→ **PASSAGE TO READ**:
SACRAMENTO, Calif. (AP) — Gov. Jerry Brown and legislative leaders released a plan Monday to extend through 2030 California’s cap-and-trade program, a key piece of the state’s quest to fight climate change by drastically reducing emissions from greenhouse gases.
The deal updates how refineries, utilities and other carbon emitters can use pollution allowances and offsets, and it gives the California Air Resources Board power to set a price cap on carbon aimed at containing costs to businesses and consumers. But it also prevents local air districts from placing further carbon emissions restrictions on polluters, a move some environmental groups decry as a concession to oil companies. The deal includes a companion bill aimed at reducing local air pollution.
With a bill now in print, lawmakers could vote on the deal as early as Thursday. The cap-and-trade reauthorization needs support from two-thirds of lawmakers to pass.

→ **SOURCE MATERIAL**:

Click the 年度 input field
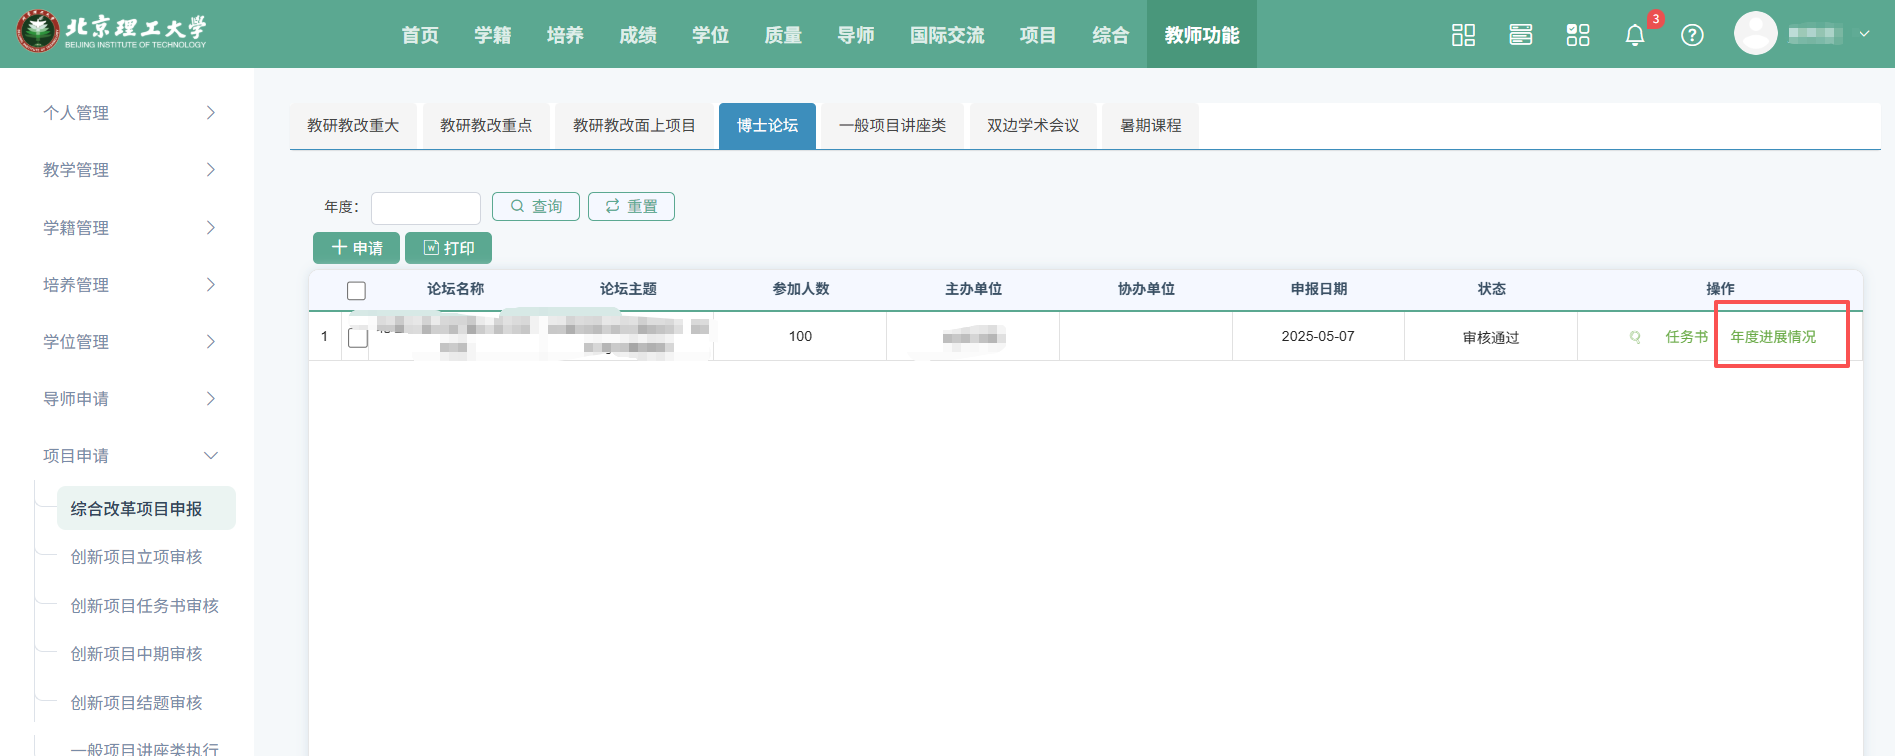 click(x=426, y=208)
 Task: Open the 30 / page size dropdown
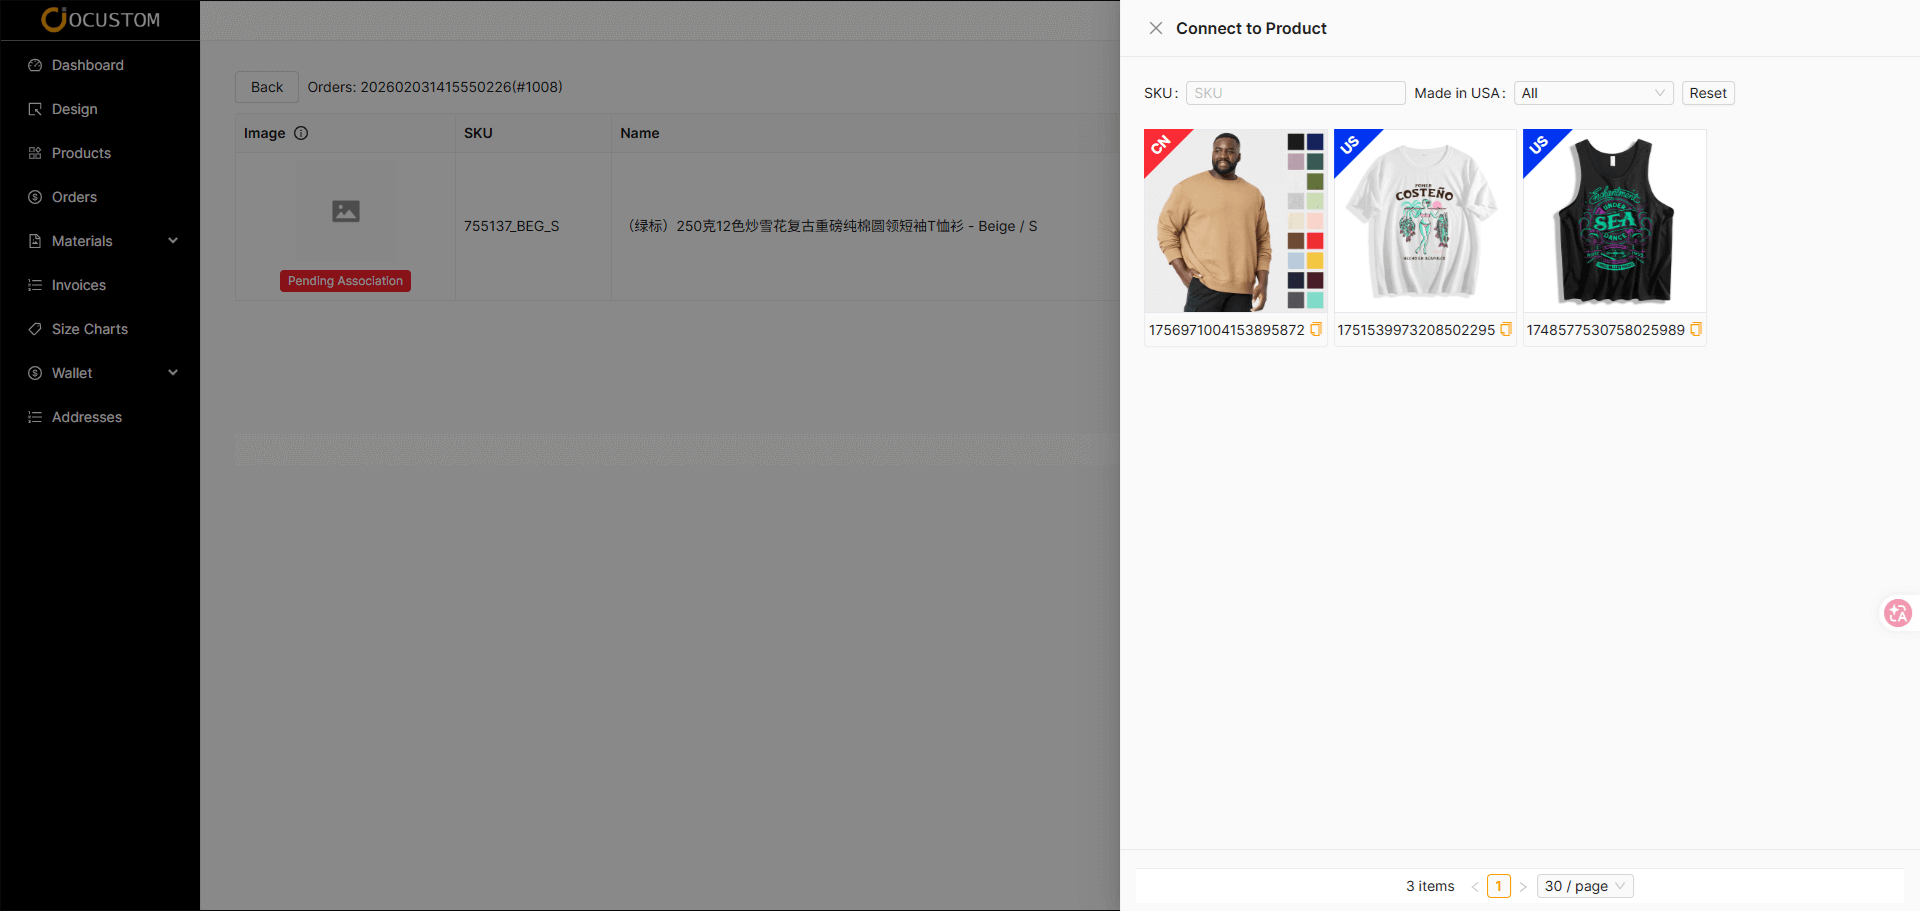click(x=1584, y=886)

→ **EXERCISE DESCRIPTION**: Decide whether each statement agrees with the cap-and-trade report, answering yes or no and quoting the words that settle it: (a) The plan would extend the program through 2030. (b) The deal allows local air districts to add carbon emissions restrictions on polluters. (c) A simple majority of lawmakers is enough to pass the reauthorization. The lines have no connection to the cap-and-trade report.

→ **REPLY**:
(a) Yes: "extend through 2030 California’s cap-and-trade program"
(b) No: "it also prevents local air districts from placing further carbon emissions restrictions on polluters"
(c) No: "needs support from two-thirds of lawmakers to pass"